> _Directive_: From the line with "Viewport: 1153px width, 700px" through the end of the items, switch "password" to "PIN" and reproduce those lines with nothing else changed. Leave out the pictures.

**** Material shown ****

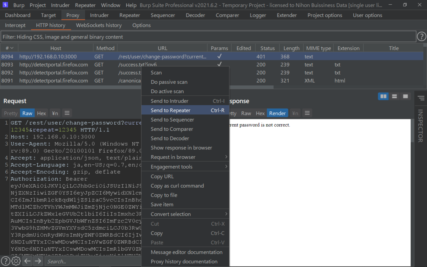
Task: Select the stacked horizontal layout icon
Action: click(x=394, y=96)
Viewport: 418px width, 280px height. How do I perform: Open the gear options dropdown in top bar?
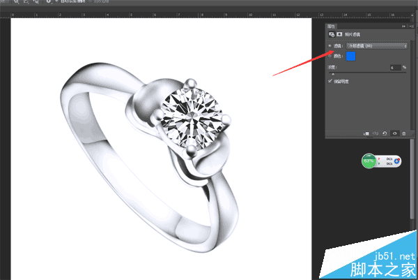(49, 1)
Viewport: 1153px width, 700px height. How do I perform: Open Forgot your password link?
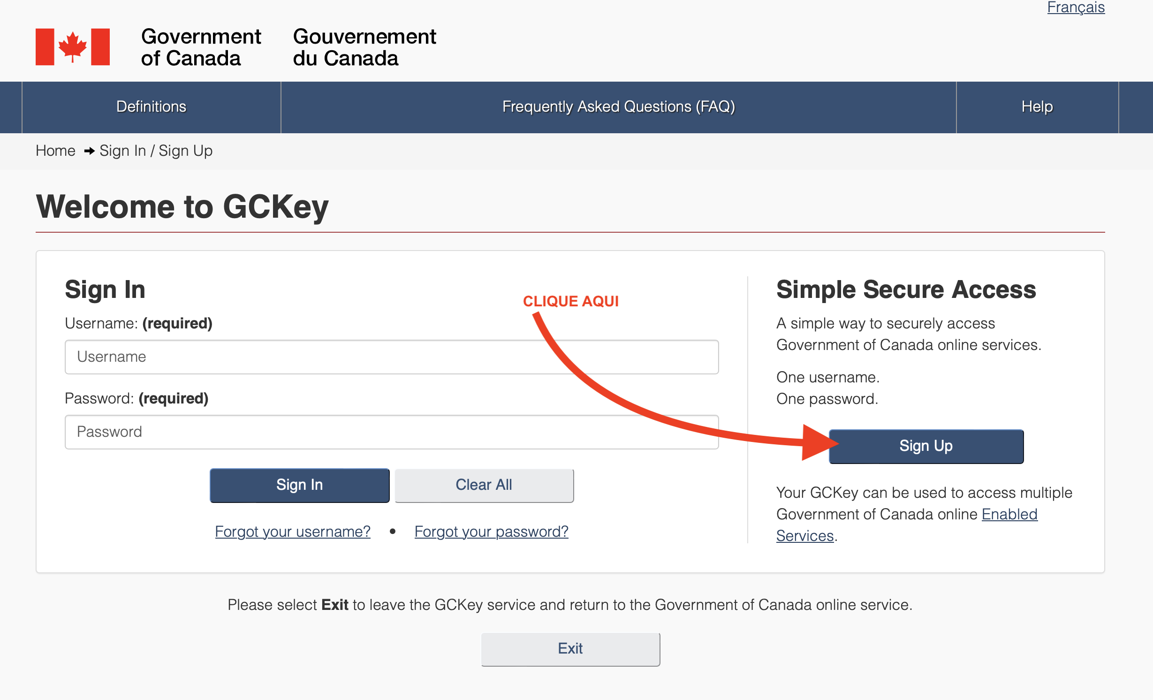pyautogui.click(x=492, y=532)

****

> _Finished exercise_:
Viewport: 1153px width, 700px height. How do I perform: Open Forgot your PIN link?
pyautogui.click(x=492, y=532)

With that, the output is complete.